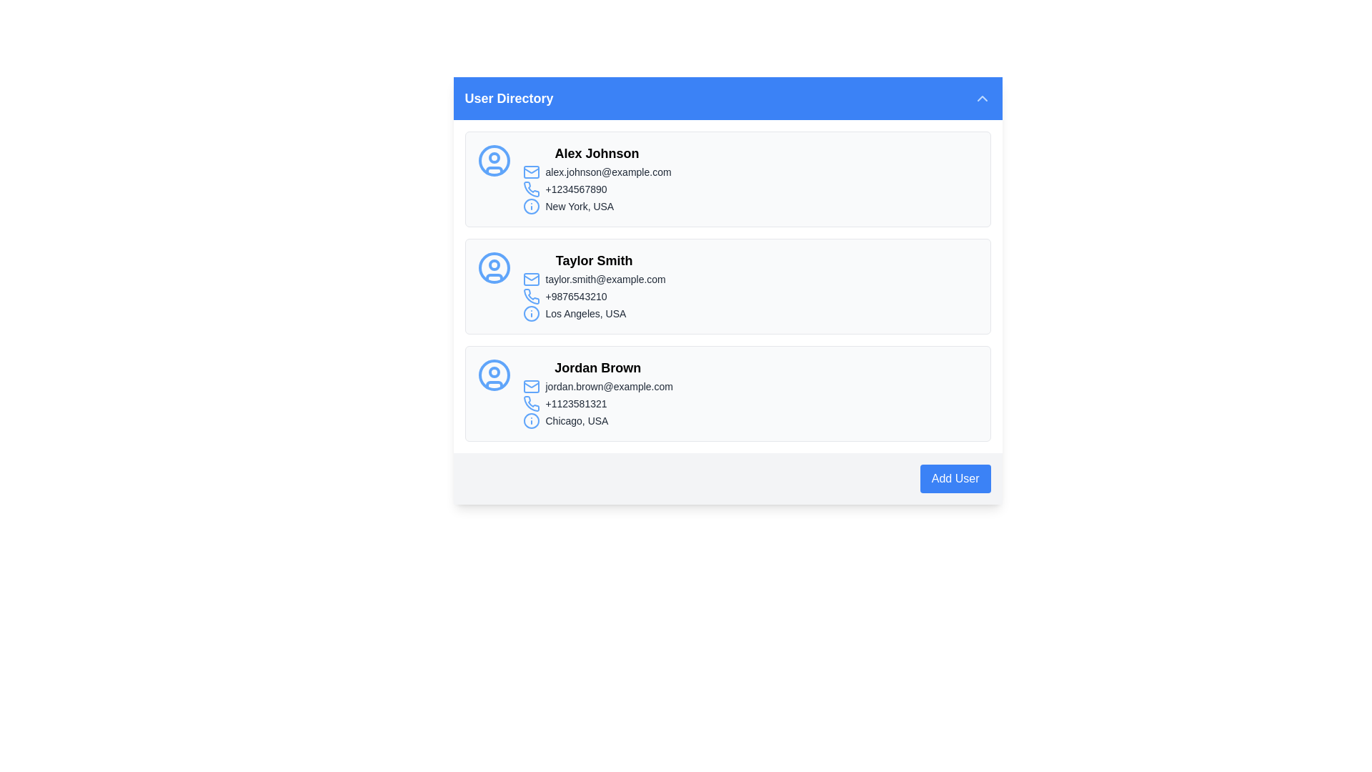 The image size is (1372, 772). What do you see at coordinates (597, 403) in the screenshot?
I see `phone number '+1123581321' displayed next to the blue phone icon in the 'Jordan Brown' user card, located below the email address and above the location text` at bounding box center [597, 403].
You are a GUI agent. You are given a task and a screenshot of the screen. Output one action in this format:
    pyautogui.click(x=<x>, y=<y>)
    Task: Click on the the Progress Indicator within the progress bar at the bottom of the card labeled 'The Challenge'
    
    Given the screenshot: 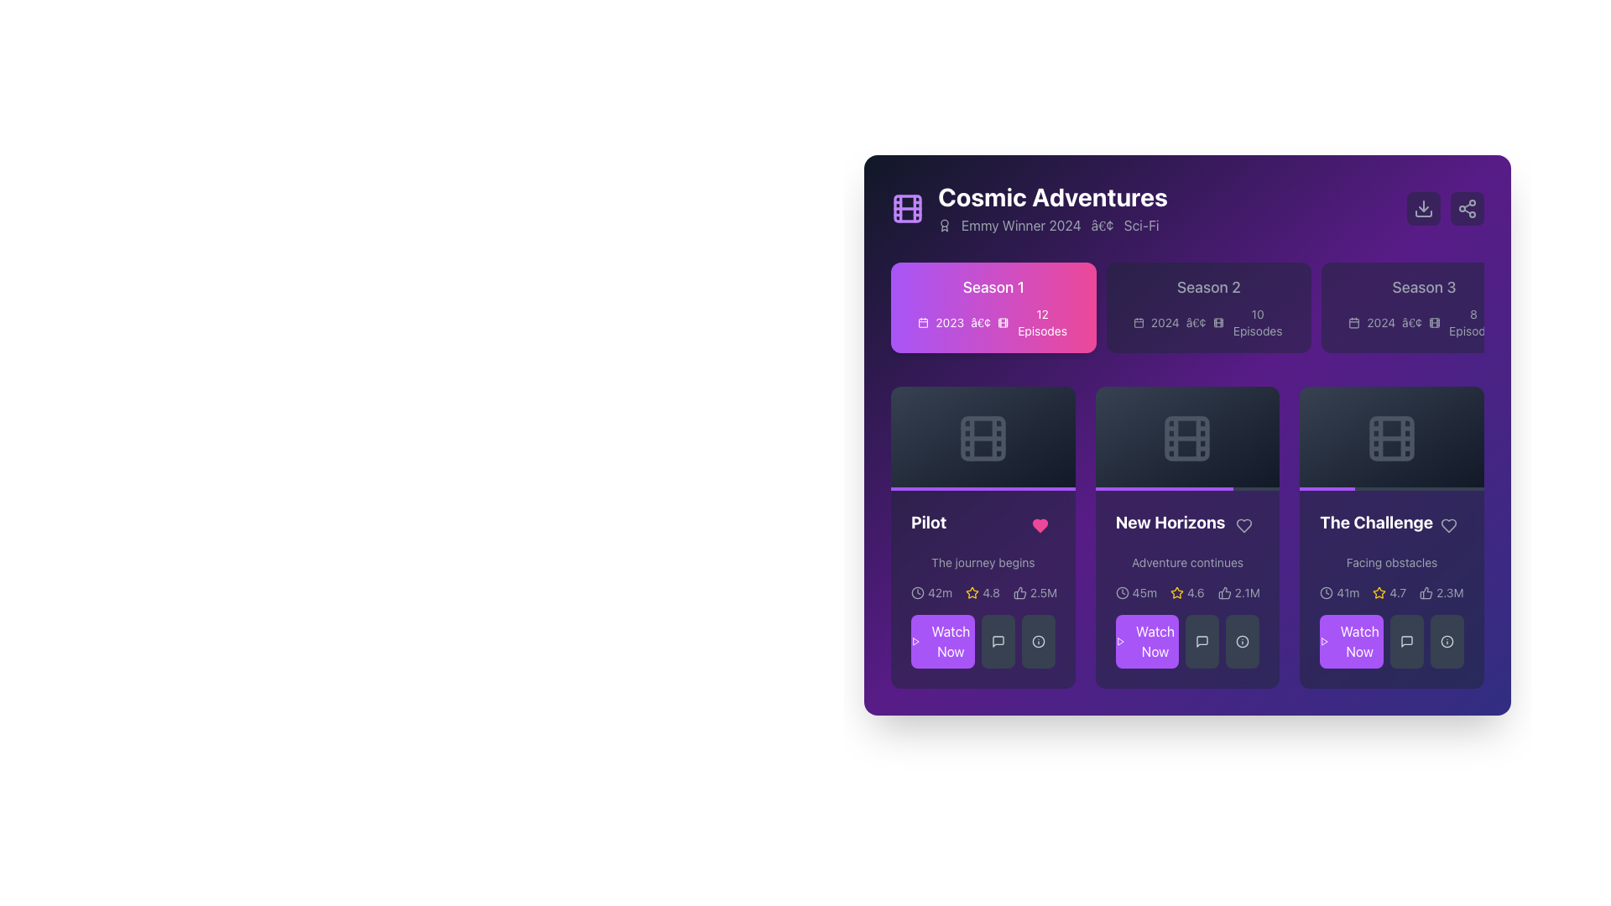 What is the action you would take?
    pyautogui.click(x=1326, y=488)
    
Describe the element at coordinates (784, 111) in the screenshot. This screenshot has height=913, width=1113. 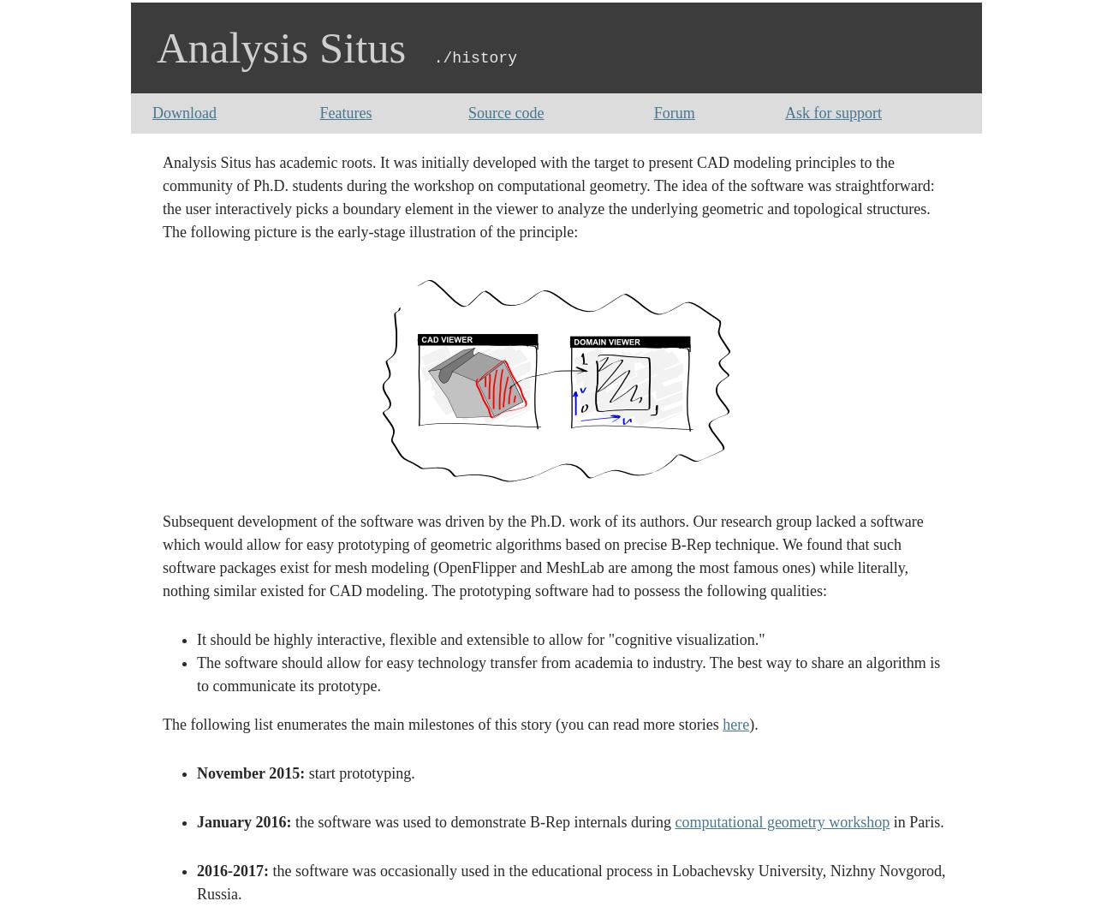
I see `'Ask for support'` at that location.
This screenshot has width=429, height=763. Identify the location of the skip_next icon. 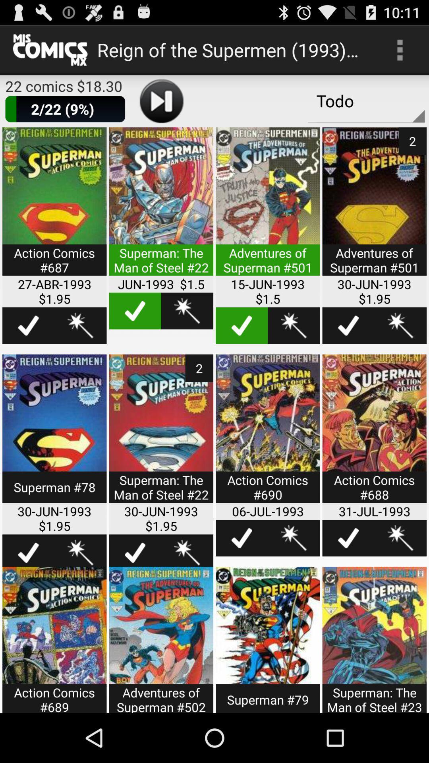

# [Problem requirements]
Revise the records starting at the line containing "Describe the element" and ending at the end of the records, replacing "skip_next" with "skip_previous" and leaving everything else unchanged. Omit the pictures from your output.

# [Exercise solution]
Describe the element at coordinates (784, 111) in the screenshot. This screenshot has height=913, width=1113. 
I see `'Ask for support'` at that location.
This screenshot has width=429, height=763. Identify the location of the skip_previous icon. 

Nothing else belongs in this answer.